Just when the economy can’t take any more bad news, the Federal Reserve Bank of Atlanta is predicting the national gross domestic product (GDP) is expected to drop by nearly 43 percent in the second quarter, CNBC reported.
If the Atlanta Fed is correct, the drop in GDP, the sum of goods and services across the economy, would be the worst since World War II.

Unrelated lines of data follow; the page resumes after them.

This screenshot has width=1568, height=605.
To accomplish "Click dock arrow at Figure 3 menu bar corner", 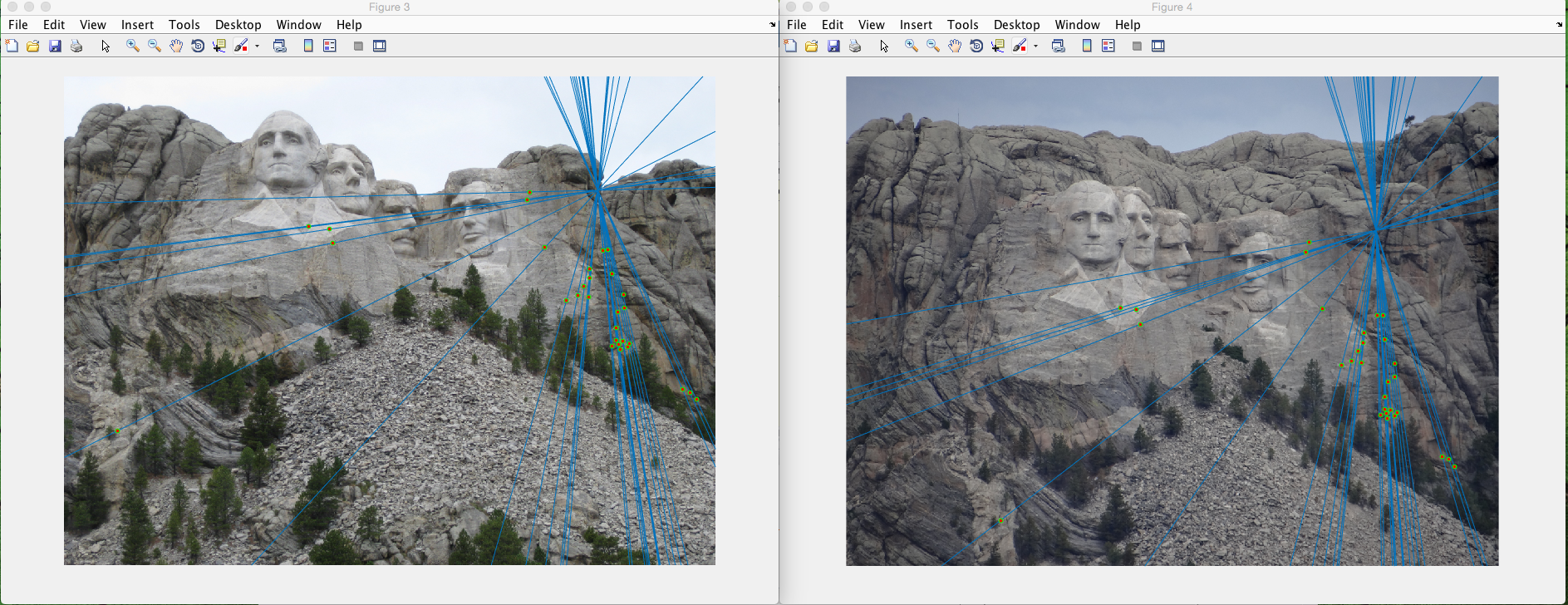I will (x=772, y=25).
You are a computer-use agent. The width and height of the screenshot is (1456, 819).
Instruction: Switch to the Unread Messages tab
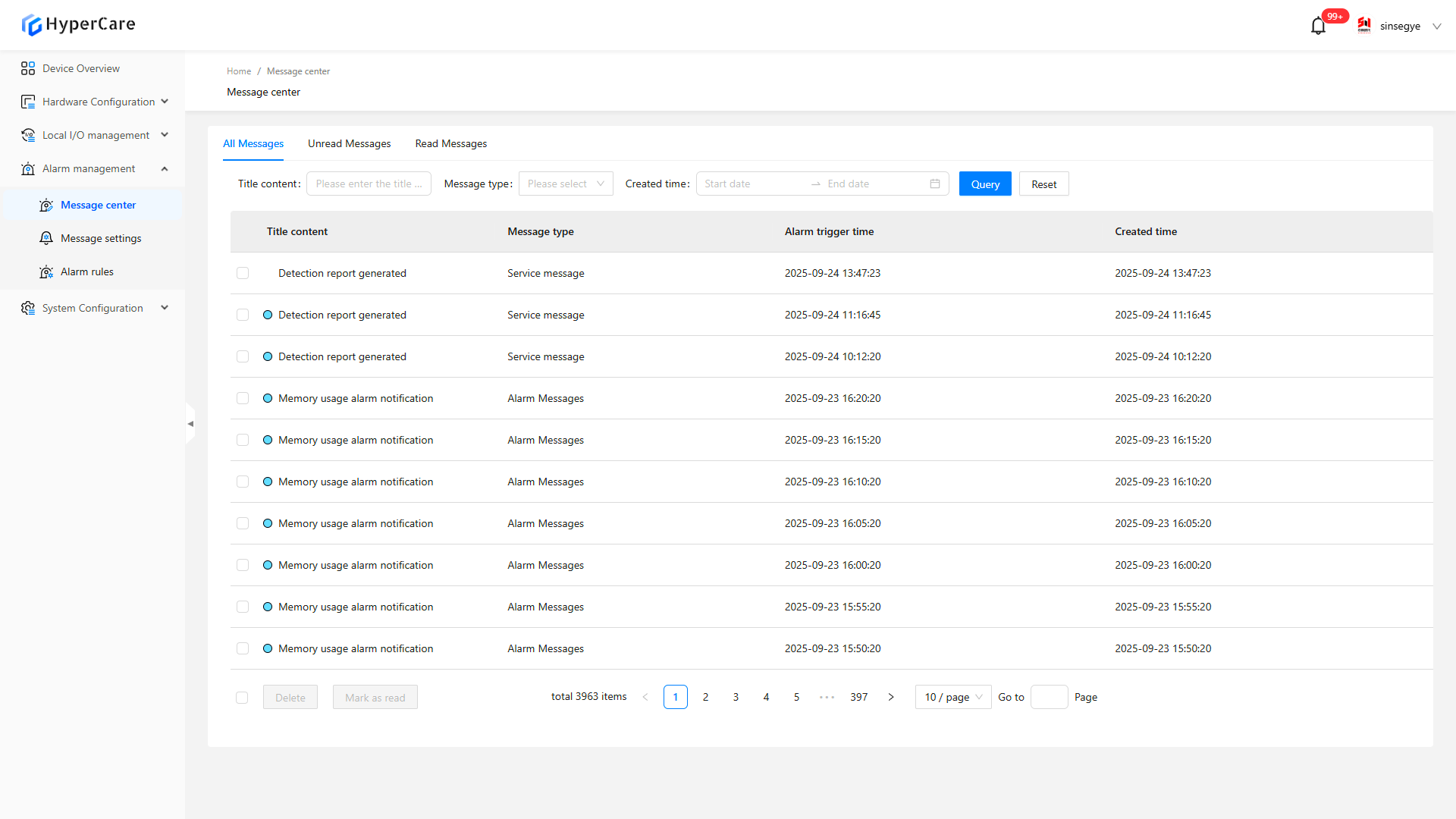pos(349,143)
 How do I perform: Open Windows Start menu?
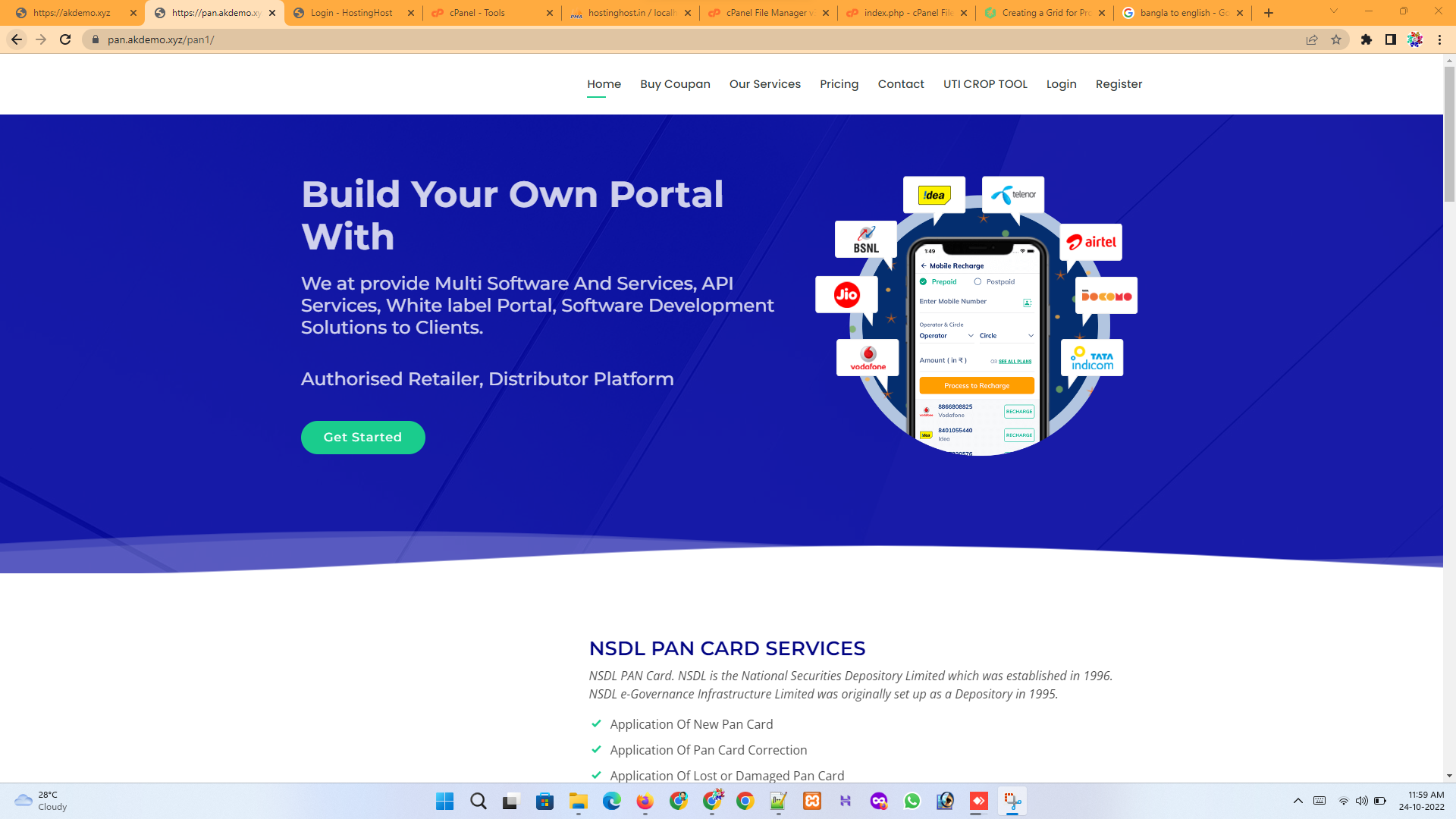pos(444,801)
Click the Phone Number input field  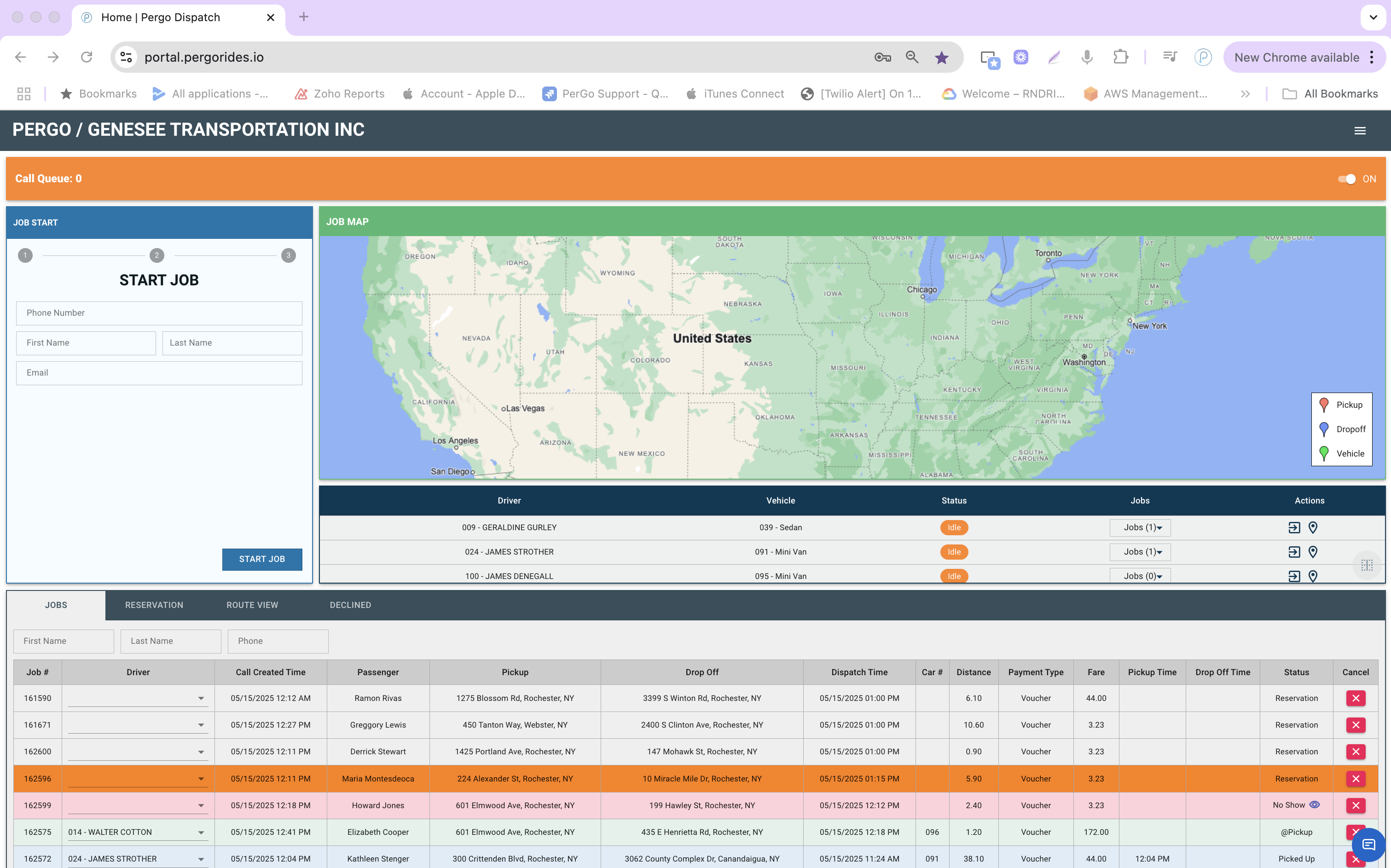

When examined together, the Federal Reserve Bank of Atlanta sees personal consumption expenditures, which comprise 68 percent of GDP, falling by 43.6 percent in Q2, down from the May 8 estimate of 33.9 percent. Gross private domestic investment, which is 17 percent of GDP, is expected to plunge by 69.4 percent, down from a 62.8 percent estimate a week ago.
Just one week ago, the Atlanta Fed’s tracker, GDPNow, estimated the drop for the period from April through June would be 35 percent.
But as more unsettling economic data has piled up amid the continuing coronavirus pandemic, the central bank adjusted its estimate.
Jobless claims for the week ending May 9 were 2.98 million, the U.S. Bureau of Labor Statistics reported on Thursday (May 14). That pushed the total number of claims filed since COVID-19 began to a record 36.5 million.
During the week ending April 25, there were 23 states that reported 3.4 million people claimed Pandemic Unemployment Assistance benefits, according to the Bureau of Labor Statistics. In addition, 13 states reported that 79,538 people filed for pandemic unemployment.
The U.S. Census Bureau reported Friday (May 15) that retail sales collapsed 16 percent in April, worse than the 12 percent economists surveyed by Dow Jones had been forecasting, CNBC reported.
GDPNow is not an official forecast of the Atlanta Fed. Rather, it is best viewed as a running estimate of real GDP growth based on available data for the period measured.